Cannes 2012 Review: Lawless
Is it just me or are we all dressing like these crazy hicks down in Franklin County, Virginia in the 1930s? It’s like this whole movie was sponsored by Rag & Bone with those denim shirts, khakis and construction boots. John Hillcoat’s Lawless shares a very modern interpretation of Matt Bondurant’s memoir, ‘The Wettest County in the World,’ a tale about three brothers smuggling booze throughout town. These trendy hunks are prancing around with their bad selves, beating people up with brass knuckles, wearing clothes with the price tag on (or wait, wasn’t that in the 90s?).
Shia LaBoeuf couldn’t have been more perfect for the role of little brother Jack Bondurant who is too much of a wuss to shoot a pig, let alone an evil puritan terrorist who kills his best friend. We all know what’s going on with the bootlegging and all that, so let’s focus on a boy turning into a man. On how he courts a church girl, and what he does to impress her, and how getting beat up can really knock some sense into you. If you’re not already excited about watching LaBoeuf be a clumsy little teenager trying to gain respect among his brothers, get excited about the intensely violent moment where Guy Pearce kicks the living daylights out of him. He’s literally crying ‘Please stop, no more,’ and you know that’s not getting him anywhere.
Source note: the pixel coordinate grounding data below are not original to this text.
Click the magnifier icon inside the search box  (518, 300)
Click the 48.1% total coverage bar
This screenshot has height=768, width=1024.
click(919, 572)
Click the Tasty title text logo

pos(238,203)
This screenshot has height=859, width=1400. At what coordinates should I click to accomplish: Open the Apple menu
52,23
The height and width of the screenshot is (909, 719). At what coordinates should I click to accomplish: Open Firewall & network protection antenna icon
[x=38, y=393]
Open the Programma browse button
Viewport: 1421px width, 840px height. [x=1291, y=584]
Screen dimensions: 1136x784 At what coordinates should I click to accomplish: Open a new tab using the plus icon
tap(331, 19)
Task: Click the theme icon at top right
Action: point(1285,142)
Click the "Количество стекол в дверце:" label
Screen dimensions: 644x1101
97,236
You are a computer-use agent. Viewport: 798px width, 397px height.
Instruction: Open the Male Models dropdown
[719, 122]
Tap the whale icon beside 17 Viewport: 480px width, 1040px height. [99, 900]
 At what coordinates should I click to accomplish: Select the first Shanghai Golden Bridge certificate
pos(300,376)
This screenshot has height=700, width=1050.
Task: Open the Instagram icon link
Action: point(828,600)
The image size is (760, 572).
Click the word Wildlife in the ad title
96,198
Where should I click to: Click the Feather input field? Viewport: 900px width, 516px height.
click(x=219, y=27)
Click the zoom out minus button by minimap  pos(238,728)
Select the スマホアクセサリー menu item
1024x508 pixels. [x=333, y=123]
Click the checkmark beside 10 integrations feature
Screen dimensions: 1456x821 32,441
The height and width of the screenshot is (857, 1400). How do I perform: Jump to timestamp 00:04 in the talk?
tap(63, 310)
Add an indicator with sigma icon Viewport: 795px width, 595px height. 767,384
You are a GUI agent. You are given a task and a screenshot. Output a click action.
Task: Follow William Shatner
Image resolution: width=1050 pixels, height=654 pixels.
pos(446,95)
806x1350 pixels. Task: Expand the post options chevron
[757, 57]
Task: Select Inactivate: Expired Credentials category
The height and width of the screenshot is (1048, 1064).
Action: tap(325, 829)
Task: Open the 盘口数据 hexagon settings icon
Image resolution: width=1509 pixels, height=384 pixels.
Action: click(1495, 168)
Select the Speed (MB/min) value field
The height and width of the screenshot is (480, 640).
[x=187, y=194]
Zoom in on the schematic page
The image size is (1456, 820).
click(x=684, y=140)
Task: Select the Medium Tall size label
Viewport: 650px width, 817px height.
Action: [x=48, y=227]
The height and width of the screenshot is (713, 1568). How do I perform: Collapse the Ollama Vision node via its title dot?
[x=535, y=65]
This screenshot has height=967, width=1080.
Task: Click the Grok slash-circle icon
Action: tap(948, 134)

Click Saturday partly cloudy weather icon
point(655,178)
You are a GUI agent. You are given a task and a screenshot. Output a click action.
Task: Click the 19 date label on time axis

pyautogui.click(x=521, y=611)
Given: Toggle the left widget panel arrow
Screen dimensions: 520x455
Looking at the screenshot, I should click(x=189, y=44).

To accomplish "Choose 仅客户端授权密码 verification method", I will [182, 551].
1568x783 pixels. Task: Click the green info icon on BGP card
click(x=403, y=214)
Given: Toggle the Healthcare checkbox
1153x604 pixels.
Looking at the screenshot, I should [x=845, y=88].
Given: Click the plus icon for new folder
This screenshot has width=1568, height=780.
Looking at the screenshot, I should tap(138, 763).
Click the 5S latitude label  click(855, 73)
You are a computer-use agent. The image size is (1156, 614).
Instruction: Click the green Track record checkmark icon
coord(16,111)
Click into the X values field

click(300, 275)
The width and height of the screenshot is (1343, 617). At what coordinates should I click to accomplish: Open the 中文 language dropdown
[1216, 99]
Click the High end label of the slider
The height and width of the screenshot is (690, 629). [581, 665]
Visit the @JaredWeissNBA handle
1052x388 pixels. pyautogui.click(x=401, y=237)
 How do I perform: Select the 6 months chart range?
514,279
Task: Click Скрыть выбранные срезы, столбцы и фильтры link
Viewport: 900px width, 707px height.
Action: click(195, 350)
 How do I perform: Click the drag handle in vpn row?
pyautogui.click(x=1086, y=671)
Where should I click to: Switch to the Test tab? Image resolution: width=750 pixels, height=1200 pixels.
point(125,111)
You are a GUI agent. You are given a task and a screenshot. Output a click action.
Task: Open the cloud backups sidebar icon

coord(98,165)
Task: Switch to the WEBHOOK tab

There’s also a guy getting tarred and feathered, there’s a slitting of a throat, there’s a slew of gun shots and it’s all done with a tasteful charm that kind of turns you on (you know, if violence could be sexy). But beyond the violence there is a lot of comedic relief played by the leader of the pact Forrest (Tom Hardy), who believes himself to be such a badass legend, yet he can’t make the first move on Jessica Chastain. I love that she isn’t one of those whiney girlfriends that just fill up the screen. She literally throws the truth in his face and gets him to pull himself together. If walking down a corridor completely naked doesn’t scream out ‘bold woman’ I don’t know what else would.
This movie doesn’t stop moving. There is violence on every corner, but no one is paranoid and waiting up all night for someone to attack. There is just enough comedy to release the tension, and of course, you need a happy ending to make a Western film feel all right. Whether you’re going for Chastain’s tits or to see Shia LaBoeuf get beat up, you’ll be wildly entertained with these silly hillbilly boys.